Chris McGuire, Marine Program Director for TNC in Massachusetts, is enthused about the two-pronged study, funded by a Saltonstall-Kennedy federal grant. “This could be a story of rebuilding” he says, “and I’m super excited about that.”
Impetus for the program emerged from years of anecdotal information from local fishermen, who after decades of decline have been seeing more halibut in the fishing grounds. The 2015 Federal trawl survey groundfish stock assessment updates, based on a very small sampling of this species, were rejected for fisheries management. The recommendation is to implement a new assessment model, do dedicated longline surveys for halibut (done effectively in Canada) and build a better understanding of both stock structure and age of maturity.

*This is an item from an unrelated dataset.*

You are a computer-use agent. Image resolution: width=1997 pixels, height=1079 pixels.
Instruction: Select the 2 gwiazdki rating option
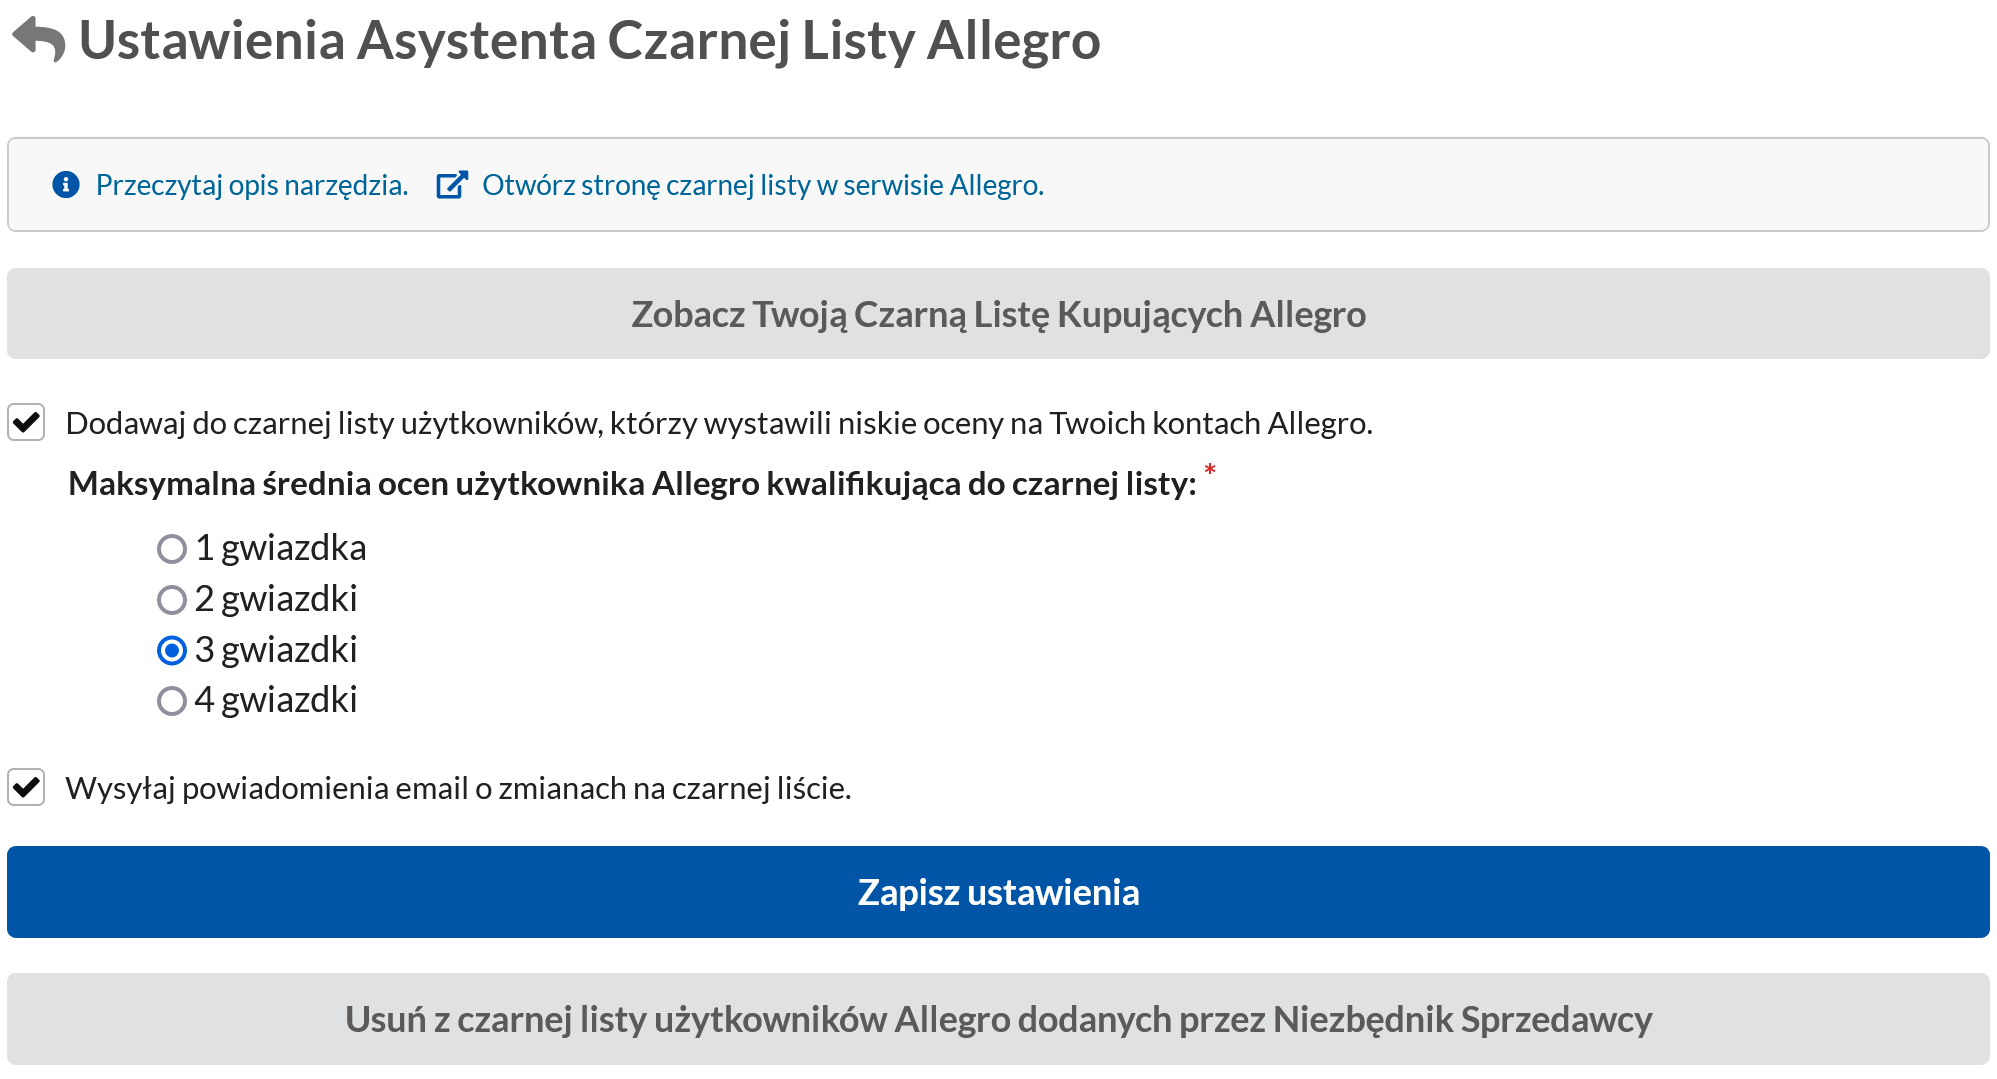(x=172, y=599)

The first phase of the TNC study is biological sampling of up to 250 fish; participating fishermen have been trained to remove halibut gonads and inner ear calcium structures called otoliths. Fishermen’s Alliance specialized intern Rachel Marshall, a fisheries studies graduate from University of Rhode Island, says that these samples provide greater data on the age and maturity of fish and can suggest when in their lifecycle they are spawning.
The second aspect is tagging, using 22 pop-up satellite archival tags inserted by fishermen into back of a live halibut. Worn for almost a year, tags collect information on water temperature and depth, preprogrammed to release after approximately 11 months and transmit their information to satellite. If possible, a certain percentage of popped tags will also be retrieved to get valuable geo-tracking location information.
This benchmark information could reveal that the relatively small halibut stock identified in US waters is actually part of an enormous biomass surveyed in Canadian waters, says McGuire. “If so, it could change the harvest policy and benefit the local fleet.”